→ TRY IT
Copy the part of the Ultra Music Festival article that begins at the words "This weekend, March" and stops after "to document it.", replacing "ambulances" with "paramedics".

→ EXCERPTED PASSAGE
===

By NICOLE LOPEZ-ALVAR
In 2013, about two dozen young adults were hospitalized after attending Ultra Music Festival in downtown Miami — but the media refused to cover these instances.
While rumors of overdoses, deaths and injuries rotate among numerous social media websites every year during Ultra Music Festival, no major news corporations seem to cover such events.
In order to find out whether the rumors are true, local Miami news organizations such as Miami New Times, investigated into the matter. Reporters discovered that Miami Fire Rescue did not have full information in regards to the matter other than that out of the 44 placed calls to 911, only 24 people were taken to the hospital. According to the Miami New Times:
“Police arrested 167 people at Ultra this year [in 2013], primarily for narcotics and gatecrashing. (Last year [in 2012], there were 78 arrests during the three-day event, 45 of them for narcotics, and more than 60 people were injured last year [in 2012].”
While these statistics are valid, they are not covered by the media nearly enough. People from the ages of 15 to 40 are attending this festival and many are doing so blindly of the health and safety risks the event entails. From the lack of transportation and water, to the non-existent cellular data service and overcrowding, the festival can be more dangerous than people think.
Yet, every year, thousands of electronic music fans from around the world continue to purchase $400 tickets for a three-day weekend where they most likely will get more sweat from surrounding attendees jumping to the beats of the music than they bargained for.
This weekend, March 28-30, there will most likely be ambulances on the festival grounds, but even more alarming will be the lack of reporters on the scene to document it.

===

→ Collected data
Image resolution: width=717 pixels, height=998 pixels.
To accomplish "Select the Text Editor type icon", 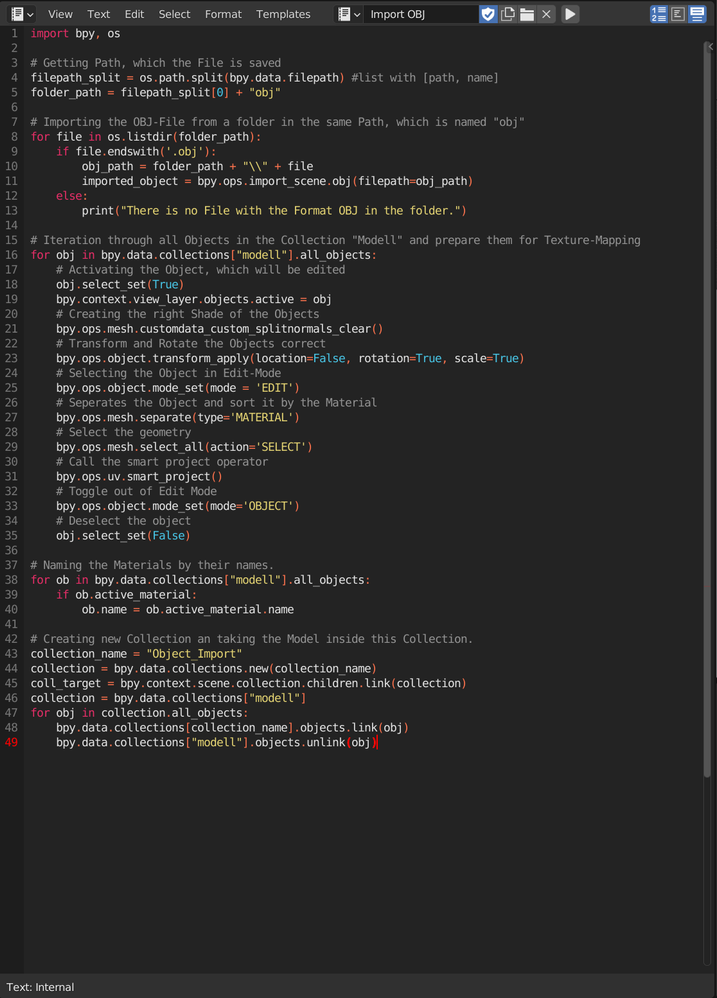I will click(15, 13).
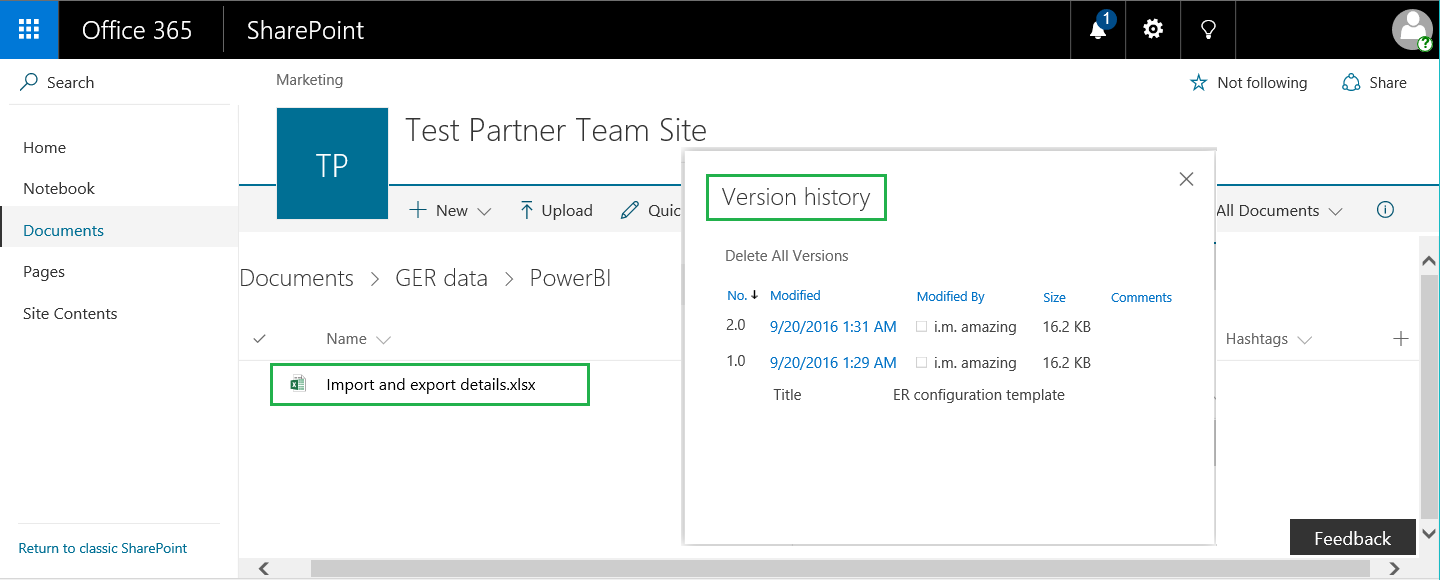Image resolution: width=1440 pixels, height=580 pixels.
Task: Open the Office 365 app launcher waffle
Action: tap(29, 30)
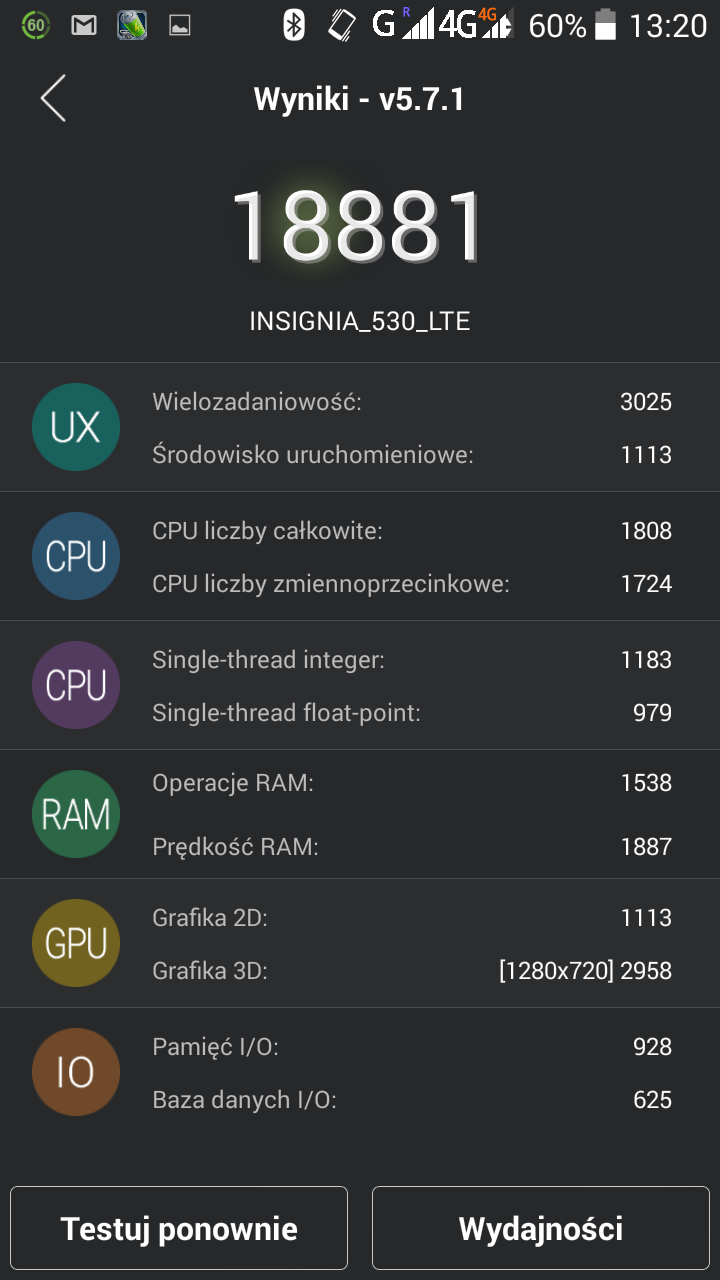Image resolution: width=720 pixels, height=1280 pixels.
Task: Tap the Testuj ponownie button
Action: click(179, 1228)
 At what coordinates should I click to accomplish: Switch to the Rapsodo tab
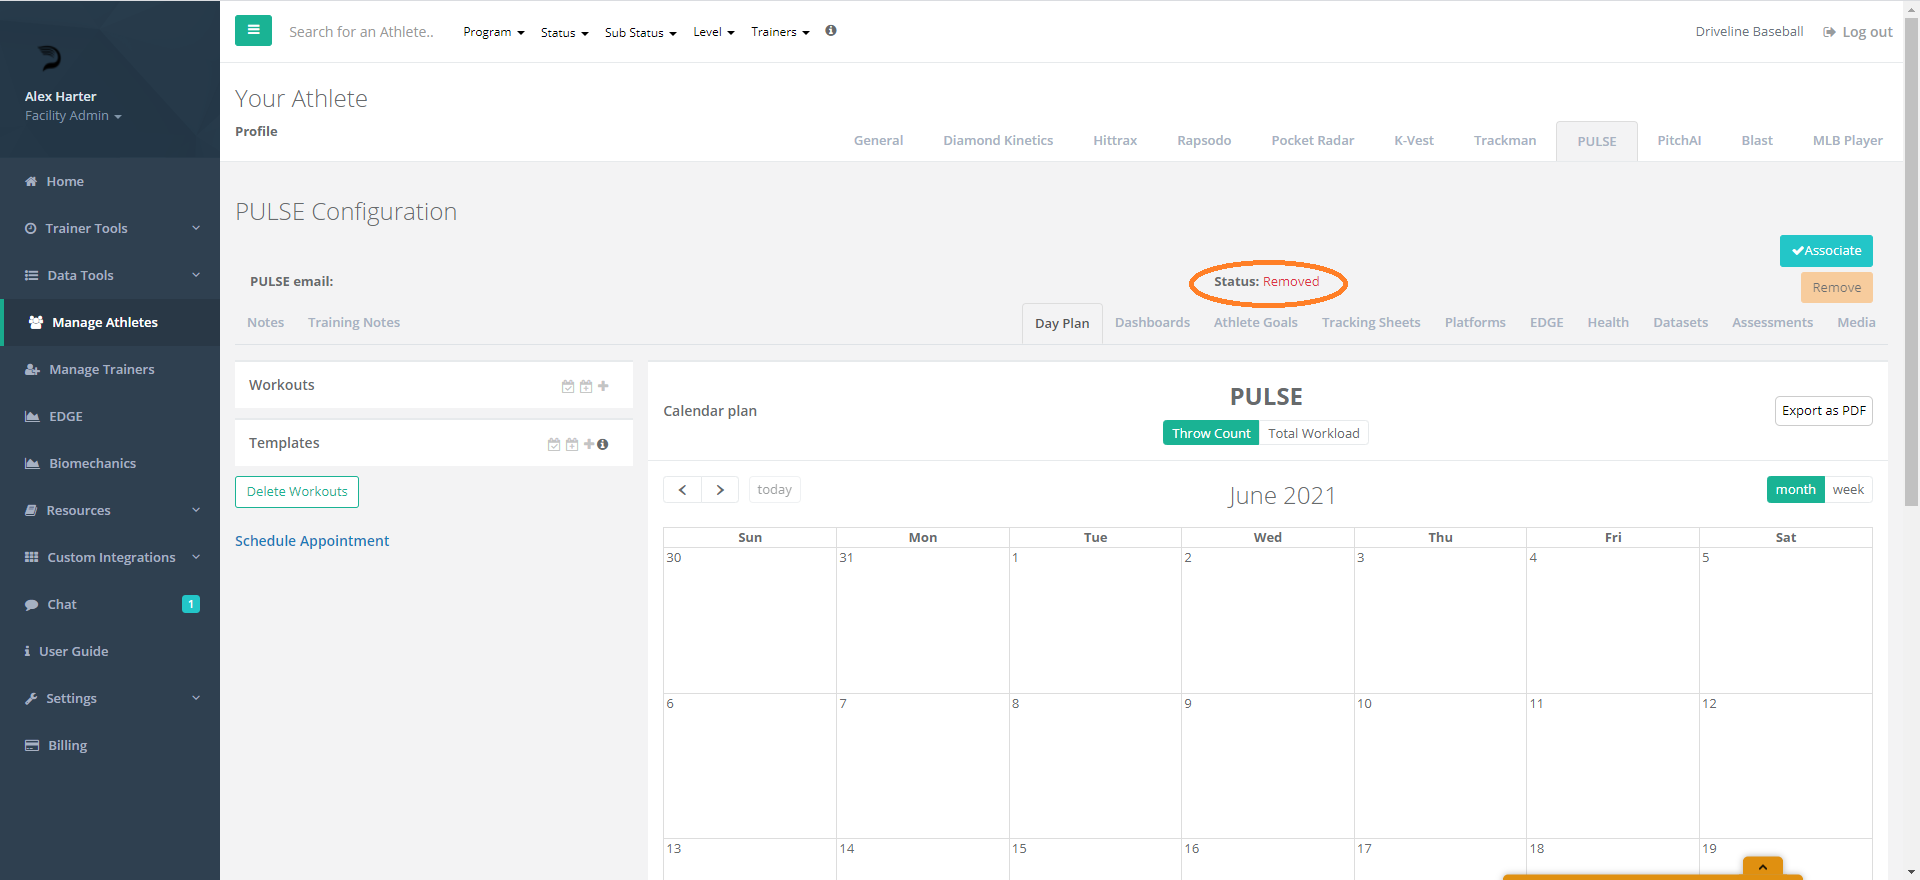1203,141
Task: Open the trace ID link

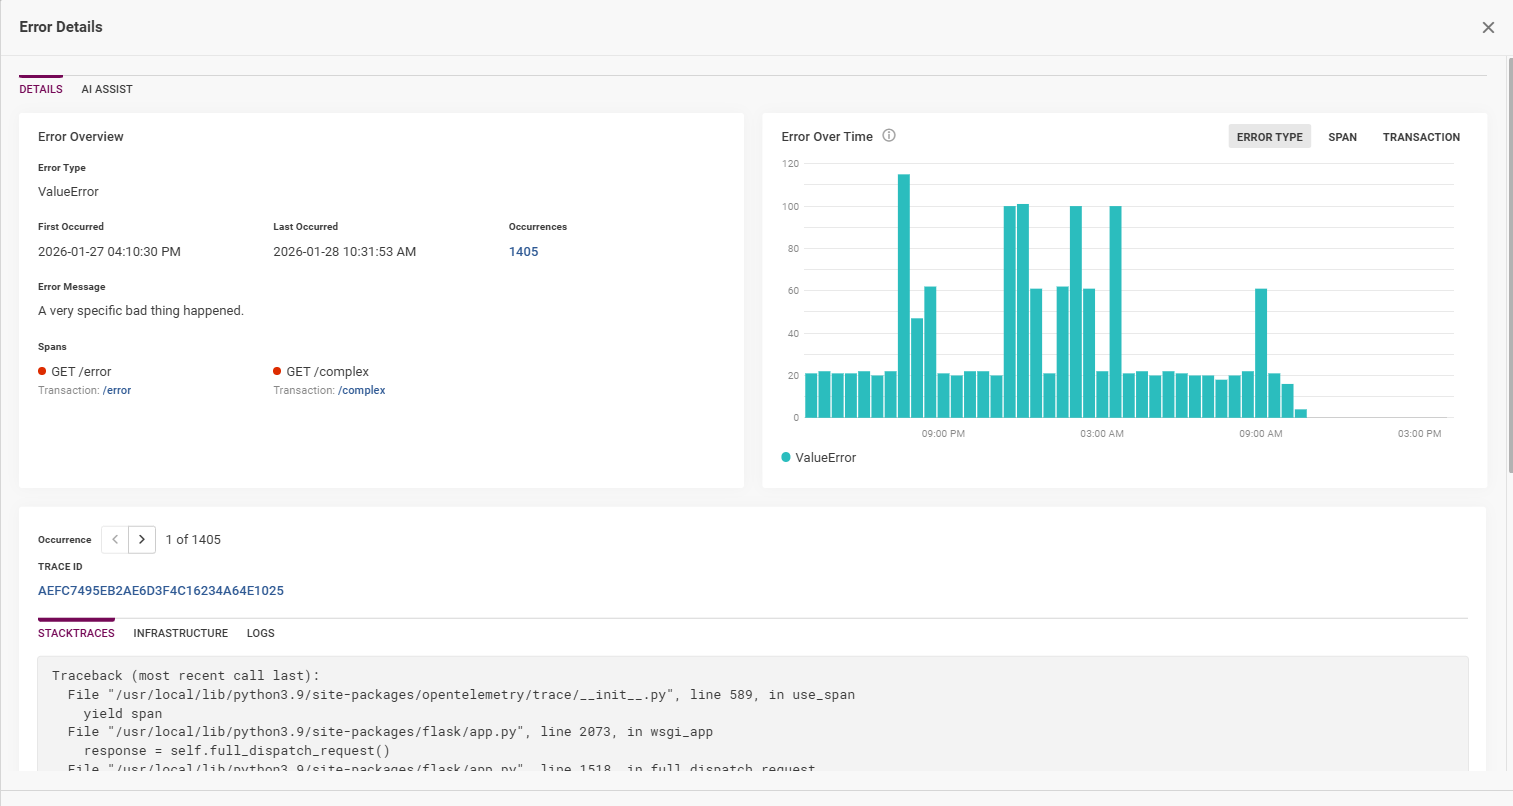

===

→ ANSWER
This weekend, March 28-30, there will most likely be paramedics on the festival grounds, but even more alarming will be the lack of reporters on the scene to document it.